Alexandra Walsh was on the defense team for one of most high-profile trials of George W. Bush's administration: United States v. Libby. The defendant was a high-ranking official in the Bush administration being investigated for interfering with a criminal investigation, and the dramatic trial made headlines across the country.
Walsh worked around the clock in the weeks leading up to the trial. And the day after closing arguments, she took a deep breath. Or rather, a series of very deep breaths: She gave birth to her third child, Frances.
A Washington Post column (opens in new tab) about the trial from 2007 reads: "Don't expect Walsh, one of Washingtonian magazine's 2006 '40 Top Lawyers Under 40,' to go off the case: She was already e-mailing about work matters a little more than an hour after giving birth."
That was exactly nine years ago and Walsh has learned a lot about integrating career and family since then. Last month, she launched Wilkinson Walsh + Eskovitz, a Washington, D.C. law firm, with fellow attorney and friend Beth Wilkinson. What makes their firm different, they say, is a "work hard and then take some time off" mentality.
"The billable hour is something we never thought was so great because it encourages people to needlessly stay at work."
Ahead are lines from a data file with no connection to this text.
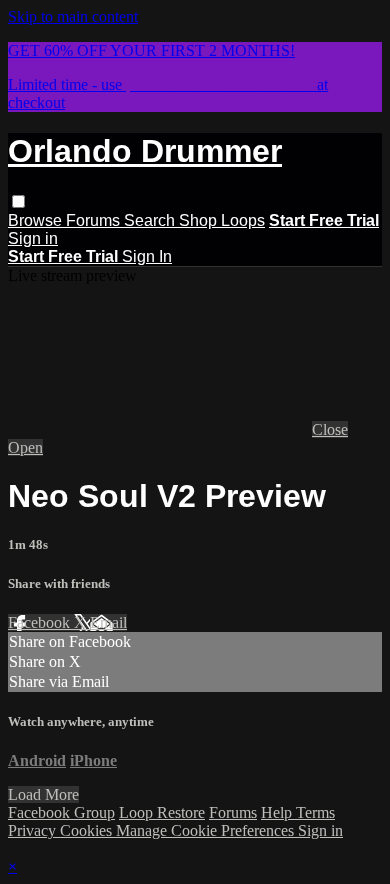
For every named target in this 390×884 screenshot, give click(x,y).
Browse (37, 220)
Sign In (147, 256)
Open (25, 447)
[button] (18, 201)
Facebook (41, 622)
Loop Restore (162, 812)
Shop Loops (222, 220)
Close (330, 429)
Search (151, 220)
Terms (315, 812)
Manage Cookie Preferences (207, 830)
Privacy (34, 830)
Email (108, 622)
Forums (95, 220)
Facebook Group (61, 812)
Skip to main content (73, 16)
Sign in (33, 238)
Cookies (88, 830)
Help (278, 812)
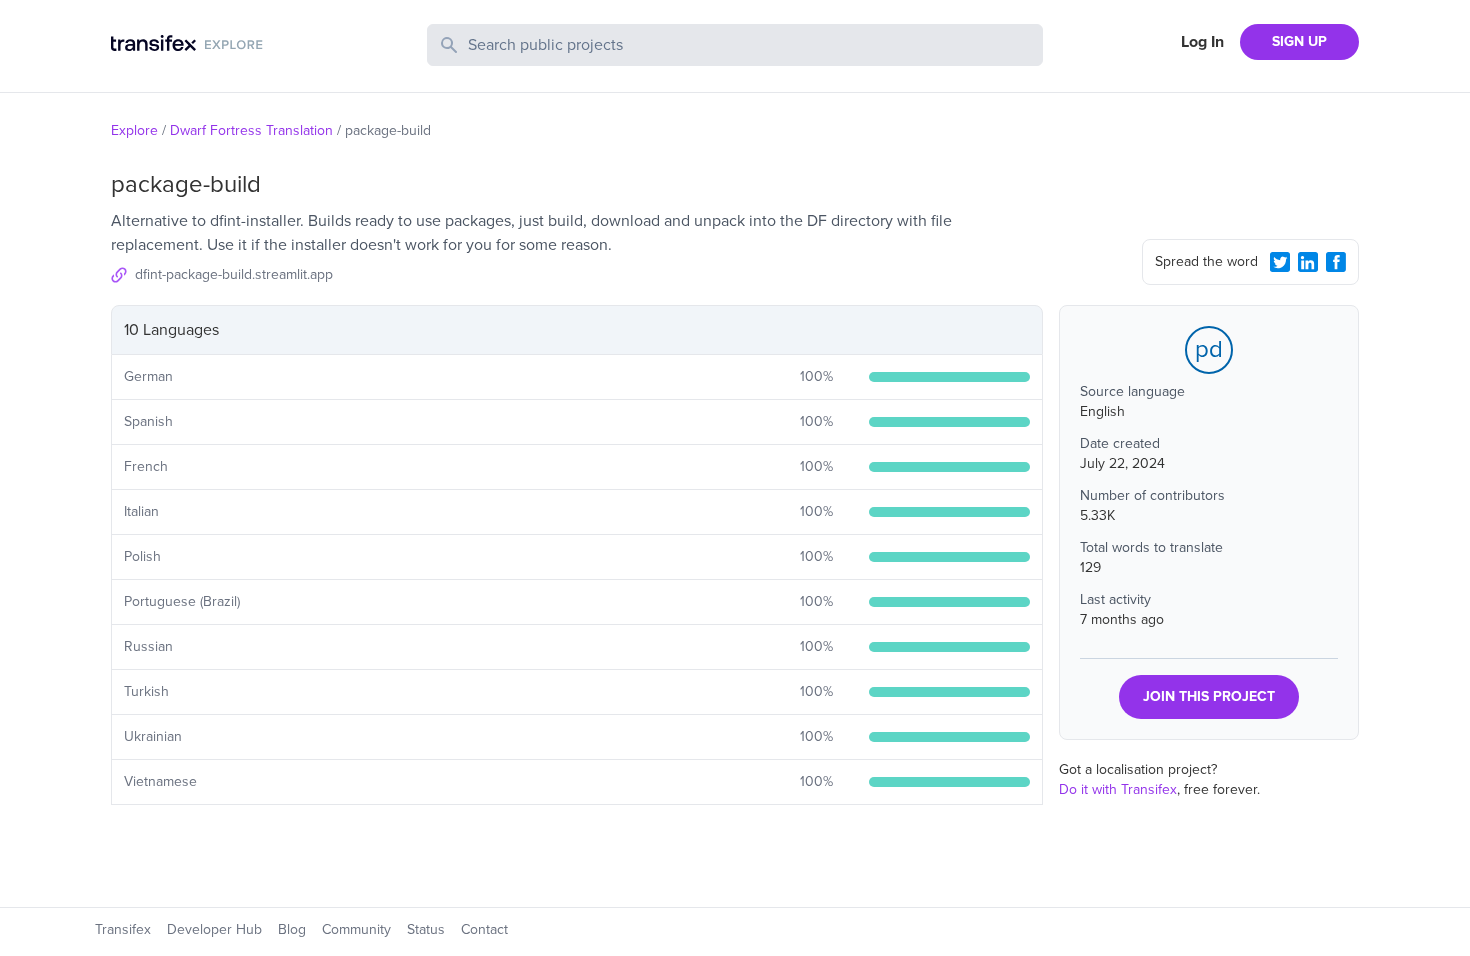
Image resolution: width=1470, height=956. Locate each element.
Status (426, 929)
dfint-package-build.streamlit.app (234, 274)
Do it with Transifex (1118, 789)
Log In (1202, 42)
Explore (134, 130)
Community (356, 929)
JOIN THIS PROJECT (1209, 696)
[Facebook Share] (1336, 262)
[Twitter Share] (1280, 262)
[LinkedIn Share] (1308, 262)
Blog (292, 929)
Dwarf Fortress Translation (251, 130)
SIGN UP (1299, 41)
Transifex (123, 929)
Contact (484, 929)
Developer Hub (214, 929)
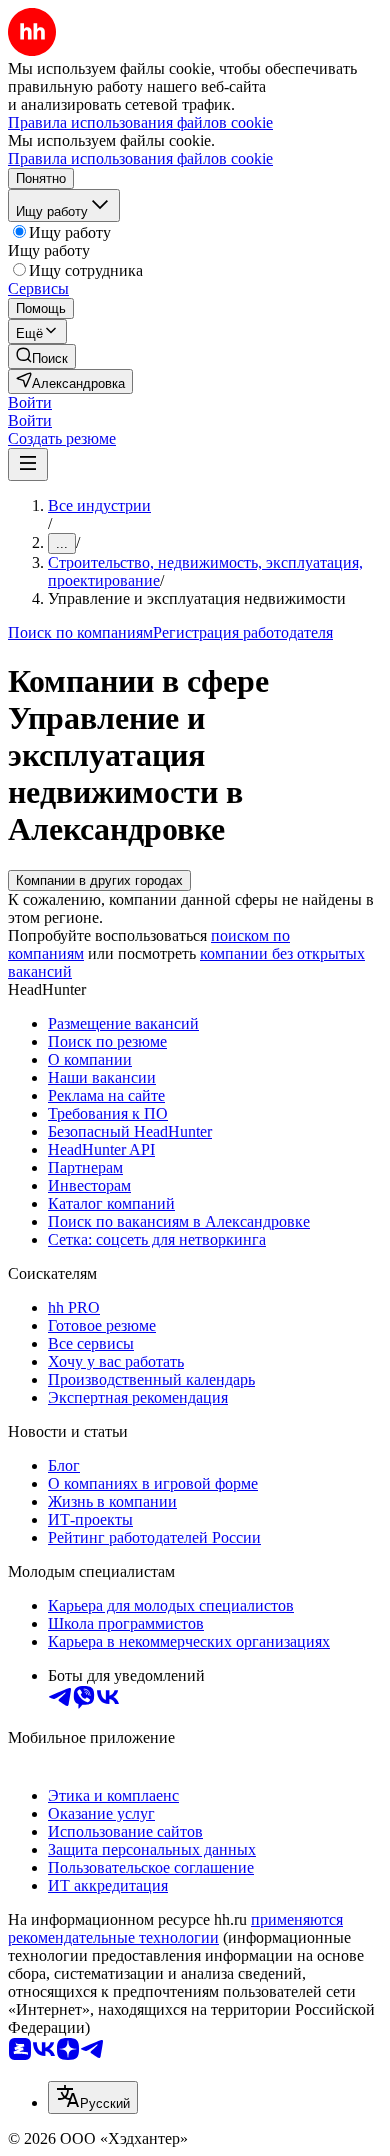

The two women, who have worked together at various points in their career, came up with the idea of starting a more progressive firm, one that places a premium on time away from the office, piece by piece. After comparing professional notes and discussing familial obligations over many lunches, coffees, and drinks, one detrimental pattern stood out: unnecessarily long hours.
"When I was right out of law school and clerking, I worked really, really long hours," Walsh tells MarieClaire.com, who has four children, aged 14 to 4 years old. "Even though Beth and I went our separate ways work-wise for awhile, we stayed really good friends and she was always giving me a hard time, saying, 'Make sure to spend enough time with your kids. You'll regret not doing that and doing it will make you a better lawyer.'" (Wilkinson has a 13-year-old and 10-year-old twins.)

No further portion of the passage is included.